— BRIEF —
Below are records; from the line containing "Toggle the checkmark beside Väntande inbjudan" through the very last line, output each line exactly. No pictures.

— Collected data —
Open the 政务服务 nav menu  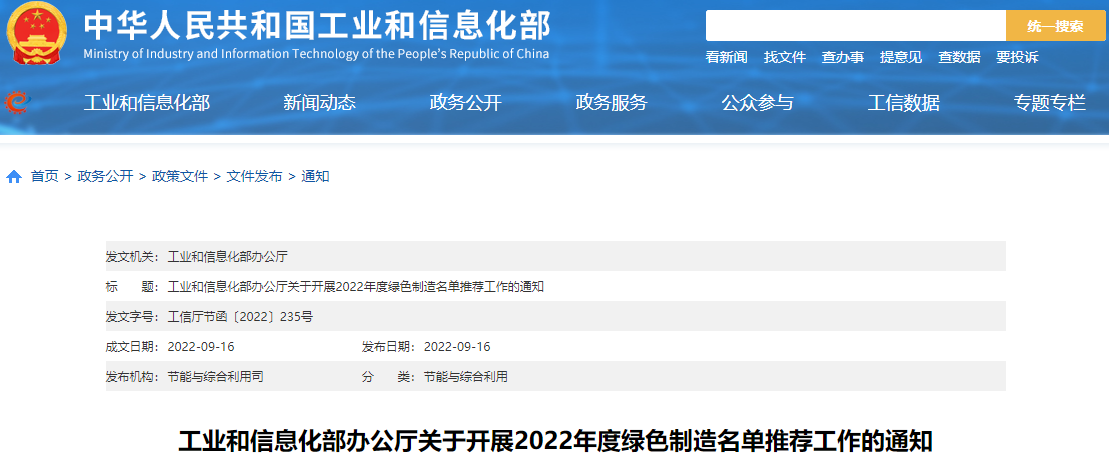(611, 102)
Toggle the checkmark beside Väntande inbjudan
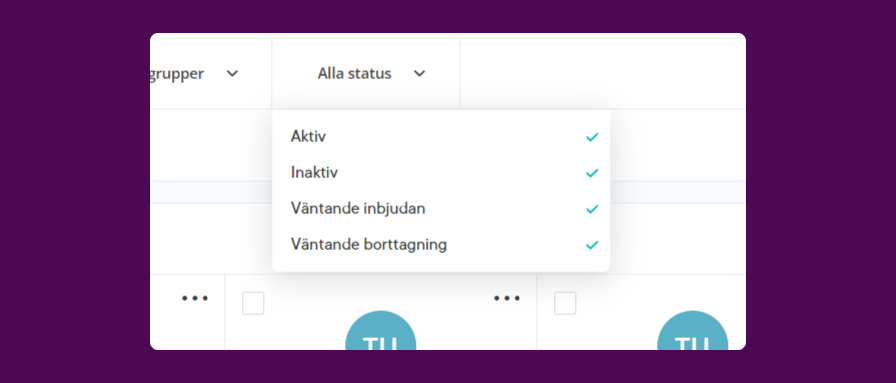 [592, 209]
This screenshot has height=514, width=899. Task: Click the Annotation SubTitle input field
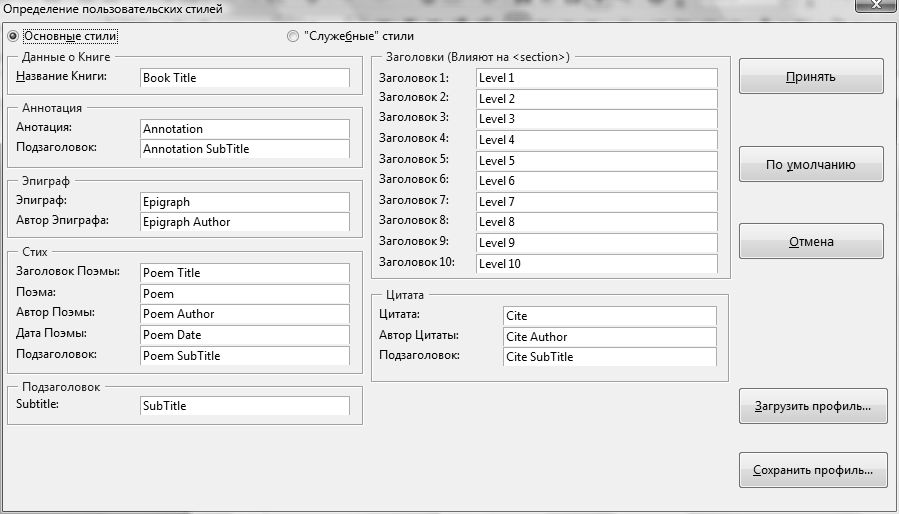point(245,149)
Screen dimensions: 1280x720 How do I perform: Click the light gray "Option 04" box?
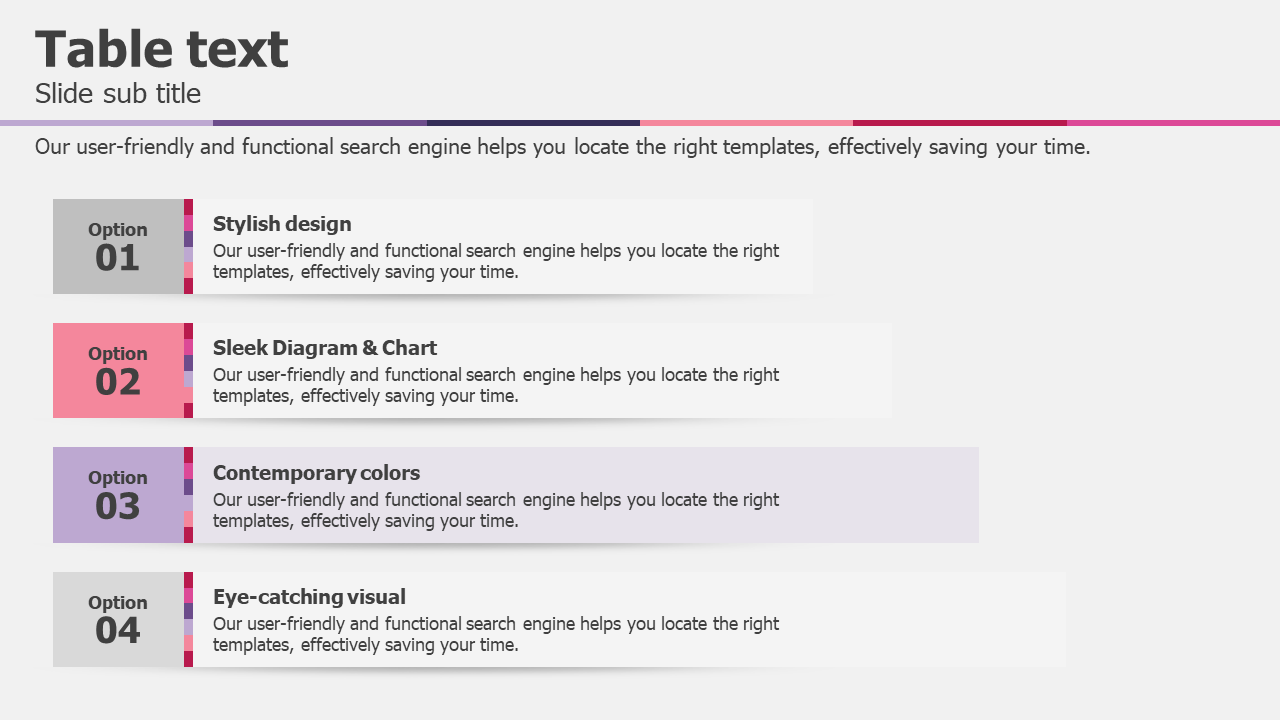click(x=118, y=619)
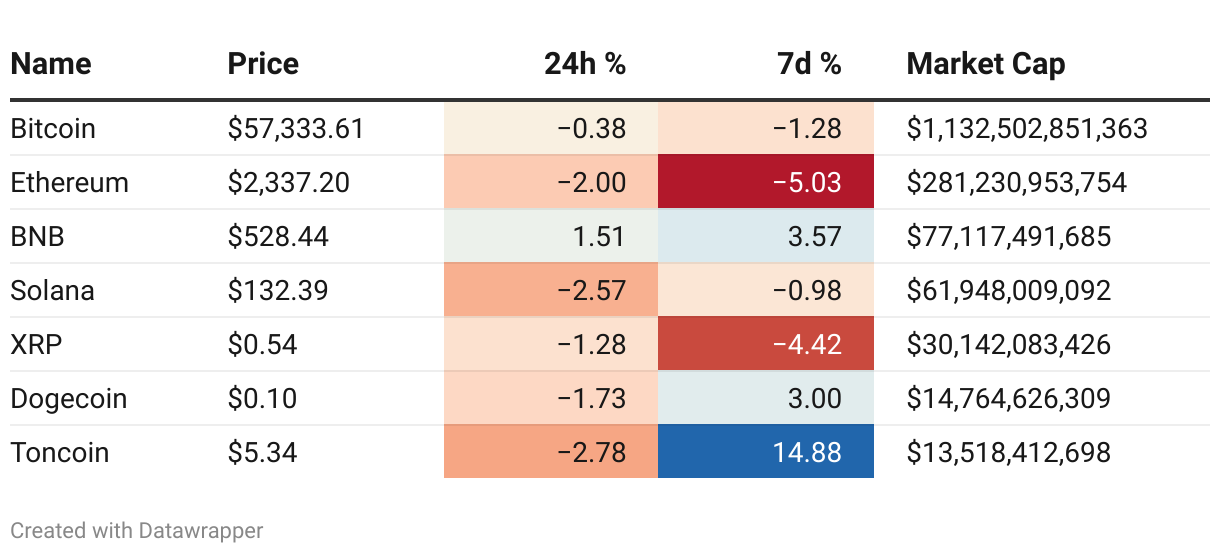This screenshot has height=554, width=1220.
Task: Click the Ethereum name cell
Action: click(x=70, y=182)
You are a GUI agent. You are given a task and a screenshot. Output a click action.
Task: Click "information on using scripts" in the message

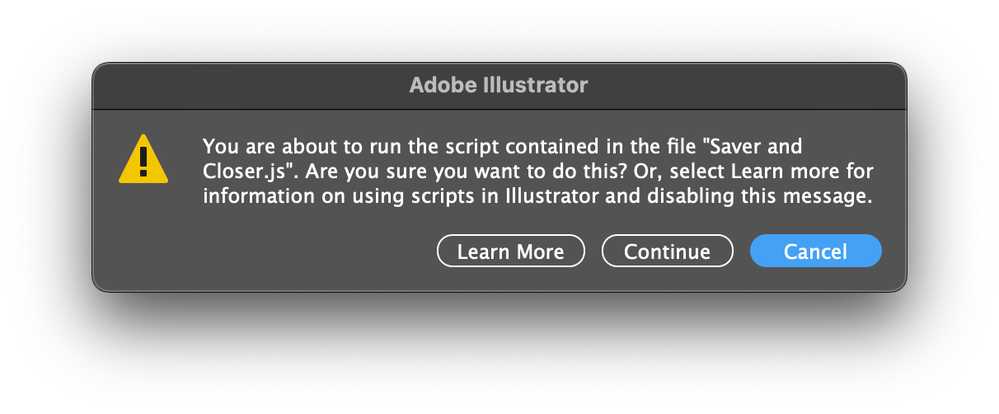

— ANSWER TO THIS PROBLEM —
Toggle the checkmark beside Väntande inbjudan
 [592, 209]
This screenshot has height=514, width=899. Task: Click the Annotation SubTitle input field
point(245,149)
Screen dimensions: 1280x720 How do I perform: Click the light gray "Option 04" box?
click(x=118, y=619)
This screenshot has height=554, width=1220.
Task: Click the Ethereum name cell
Action: click(x=70, y=182)
You are a GUI agent. You are given a task and a screenshot. Output a click action.
Task: Click "information on using scripts" in the message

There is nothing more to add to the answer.